> [TASK PROMPT]: In the listing below, find every line containing "logo" and copy it out.
***** RAW DATA *****
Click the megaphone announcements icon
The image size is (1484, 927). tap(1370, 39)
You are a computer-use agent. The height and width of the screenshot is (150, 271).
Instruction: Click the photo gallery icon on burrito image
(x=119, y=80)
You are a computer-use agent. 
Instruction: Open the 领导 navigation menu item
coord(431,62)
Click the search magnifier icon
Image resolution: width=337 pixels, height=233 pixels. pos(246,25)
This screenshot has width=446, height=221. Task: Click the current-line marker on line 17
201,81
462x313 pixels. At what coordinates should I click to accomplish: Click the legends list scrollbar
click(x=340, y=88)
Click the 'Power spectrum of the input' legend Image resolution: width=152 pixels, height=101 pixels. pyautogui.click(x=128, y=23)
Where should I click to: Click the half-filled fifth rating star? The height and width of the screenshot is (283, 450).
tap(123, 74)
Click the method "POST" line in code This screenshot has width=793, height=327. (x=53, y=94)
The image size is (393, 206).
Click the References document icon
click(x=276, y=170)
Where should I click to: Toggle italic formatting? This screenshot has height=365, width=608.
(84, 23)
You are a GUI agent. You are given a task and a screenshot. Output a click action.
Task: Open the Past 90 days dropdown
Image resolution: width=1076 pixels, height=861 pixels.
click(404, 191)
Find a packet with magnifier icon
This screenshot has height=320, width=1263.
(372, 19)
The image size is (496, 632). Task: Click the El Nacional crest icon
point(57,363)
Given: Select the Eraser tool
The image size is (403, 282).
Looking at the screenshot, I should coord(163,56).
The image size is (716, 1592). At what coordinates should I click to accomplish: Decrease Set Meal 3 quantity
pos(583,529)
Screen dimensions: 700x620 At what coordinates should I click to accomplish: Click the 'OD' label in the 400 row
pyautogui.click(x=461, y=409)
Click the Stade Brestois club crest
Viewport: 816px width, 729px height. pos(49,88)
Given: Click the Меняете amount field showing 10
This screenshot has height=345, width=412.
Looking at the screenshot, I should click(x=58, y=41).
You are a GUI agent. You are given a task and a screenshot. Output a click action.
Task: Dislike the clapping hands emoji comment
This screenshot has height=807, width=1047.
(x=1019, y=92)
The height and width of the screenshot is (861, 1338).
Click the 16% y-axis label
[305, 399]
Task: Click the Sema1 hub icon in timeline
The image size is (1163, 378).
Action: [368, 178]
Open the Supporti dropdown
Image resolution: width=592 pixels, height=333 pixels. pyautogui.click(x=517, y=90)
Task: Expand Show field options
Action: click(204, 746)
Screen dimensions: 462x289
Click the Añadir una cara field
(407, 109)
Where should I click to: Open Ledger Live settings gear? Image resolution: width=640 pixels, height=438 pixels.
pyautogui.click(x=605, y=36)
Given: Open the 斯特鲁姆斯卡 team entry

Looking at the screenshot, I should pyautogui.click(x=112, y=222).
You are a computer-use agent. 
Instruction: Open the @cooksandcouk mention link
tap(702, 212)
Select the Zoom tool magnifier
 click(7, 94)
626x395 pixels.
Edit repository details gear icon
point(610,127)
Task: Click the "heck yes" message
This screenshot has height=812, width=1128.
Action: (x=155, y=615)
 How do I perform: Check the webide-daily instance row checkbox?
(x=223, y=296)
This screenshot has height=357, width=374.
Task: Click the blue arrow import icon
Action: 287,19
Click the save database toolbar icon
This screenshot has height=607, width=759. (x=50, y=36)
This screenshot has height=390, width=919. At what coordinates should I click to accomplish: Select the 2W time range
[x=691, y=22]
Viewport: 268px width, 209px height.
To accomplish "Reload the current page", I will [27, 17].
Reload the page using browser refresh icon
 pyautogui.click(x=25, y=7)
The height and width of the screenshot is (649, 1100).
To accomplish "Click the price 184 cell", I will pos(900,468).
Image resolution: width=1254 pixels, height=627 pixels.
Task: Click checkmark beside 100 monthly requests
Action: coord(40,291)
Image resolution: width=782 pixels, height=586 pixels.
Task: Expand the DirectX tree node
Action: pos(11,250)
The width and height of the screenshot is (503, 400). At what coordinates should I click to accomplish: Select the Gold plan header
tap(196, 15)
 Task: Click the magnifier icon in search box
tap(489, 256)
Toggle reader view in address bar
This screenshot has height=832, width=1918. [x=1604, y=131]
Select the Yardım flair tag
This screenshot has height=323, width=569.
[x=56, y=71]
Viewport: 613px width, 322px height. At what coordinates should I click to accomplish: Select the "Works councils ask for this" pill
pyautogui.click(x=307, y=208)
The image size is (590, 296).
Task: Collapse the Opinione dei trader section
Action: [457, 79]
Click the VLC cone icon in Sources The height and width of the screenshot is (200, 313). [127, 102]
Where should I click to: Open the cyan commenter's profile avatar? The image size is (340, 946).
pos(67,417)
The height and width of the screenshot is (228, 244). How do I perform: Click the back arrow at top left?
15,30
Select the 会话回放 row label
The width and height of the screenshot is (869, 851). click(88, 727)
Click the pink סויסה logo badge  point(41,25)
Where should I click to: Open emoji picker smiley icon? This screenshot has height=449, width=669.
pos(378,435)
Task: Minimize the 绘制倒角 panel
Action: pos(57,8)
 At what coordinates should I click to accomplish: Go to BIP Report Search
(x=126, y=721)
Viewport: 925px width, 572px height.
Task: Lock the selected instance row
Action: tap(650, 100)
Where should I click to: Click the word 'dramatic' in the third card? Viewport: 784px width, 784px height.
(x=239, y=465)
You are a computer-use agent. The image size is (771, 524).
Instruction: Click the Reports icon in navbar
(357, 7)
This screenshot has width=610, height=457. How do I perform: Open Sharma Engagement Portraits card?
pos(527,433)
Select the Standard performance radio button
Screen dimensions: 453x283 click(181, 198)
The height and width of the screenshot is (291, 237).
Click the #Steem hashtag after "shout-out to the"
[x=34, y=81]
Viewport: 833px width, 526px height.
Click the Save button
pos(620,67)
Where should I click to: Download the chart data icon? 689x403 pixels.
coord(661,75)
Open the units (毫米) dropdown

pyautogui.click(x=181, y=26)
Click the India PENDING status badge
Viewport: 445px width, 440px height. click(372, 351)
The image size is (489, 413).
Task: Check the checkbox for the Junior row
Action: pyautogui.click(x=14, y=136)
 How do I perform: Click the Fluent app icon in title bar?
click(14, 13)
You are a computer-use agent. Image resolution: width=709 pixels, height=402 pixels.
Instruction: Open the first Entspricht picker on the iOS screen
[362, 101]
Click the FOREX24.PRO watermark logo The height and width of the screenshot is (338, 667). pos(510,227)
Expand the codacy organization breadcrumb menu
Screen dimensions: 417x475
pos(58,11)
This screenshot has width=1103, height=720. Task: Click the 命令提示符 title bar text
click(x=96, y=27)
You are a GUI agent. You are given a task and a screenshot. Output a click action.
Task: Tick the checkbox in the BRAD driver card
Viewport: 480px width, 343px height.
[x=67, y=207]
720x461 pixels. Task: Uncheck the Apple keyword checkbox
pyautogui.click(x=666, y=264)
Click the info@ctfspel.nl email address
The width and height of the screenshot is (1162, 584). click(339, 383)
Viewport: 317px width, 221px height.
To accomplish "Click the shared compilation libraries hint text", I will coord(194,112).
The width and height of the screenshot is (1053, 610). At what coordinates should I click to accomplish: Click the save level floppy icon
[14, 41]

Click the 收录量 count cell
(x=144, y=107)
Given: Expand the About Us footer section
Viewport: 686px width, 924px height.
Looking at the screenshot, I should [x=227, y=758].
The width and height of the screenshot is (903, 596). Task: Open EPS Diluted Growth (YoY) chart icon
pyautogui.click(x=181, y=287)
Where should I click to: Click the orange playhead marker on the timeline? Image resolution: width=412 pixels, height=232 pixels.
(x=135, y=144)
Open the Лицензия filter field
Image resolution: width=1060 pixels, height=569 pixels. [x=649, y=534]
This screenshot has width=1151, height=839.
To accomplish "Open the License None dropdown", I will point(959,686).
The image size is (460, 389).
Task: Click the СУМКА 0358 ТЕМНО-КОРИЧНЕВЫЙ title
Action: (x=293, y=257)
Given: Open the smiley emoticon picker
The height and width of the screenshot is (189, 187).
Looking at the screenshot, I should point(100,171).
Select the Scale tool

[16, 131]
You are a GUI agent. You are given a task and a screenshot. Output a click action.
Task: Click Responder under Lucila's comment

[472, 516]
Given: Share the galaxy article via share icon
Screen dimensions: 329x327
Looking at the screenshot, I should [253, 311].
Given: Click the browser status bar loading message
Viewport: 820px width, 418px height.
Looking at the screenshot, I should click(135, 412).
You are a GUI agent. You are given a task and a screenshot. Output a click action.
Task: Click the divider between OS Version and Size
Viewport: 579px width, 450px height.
*****
> [ANSWER]:
Click the pink סויסה logo badge  point(41,25)
Click the FOREX24.PRO watermark logo The height and width of the screenshot is (338, 667). pos(510,227)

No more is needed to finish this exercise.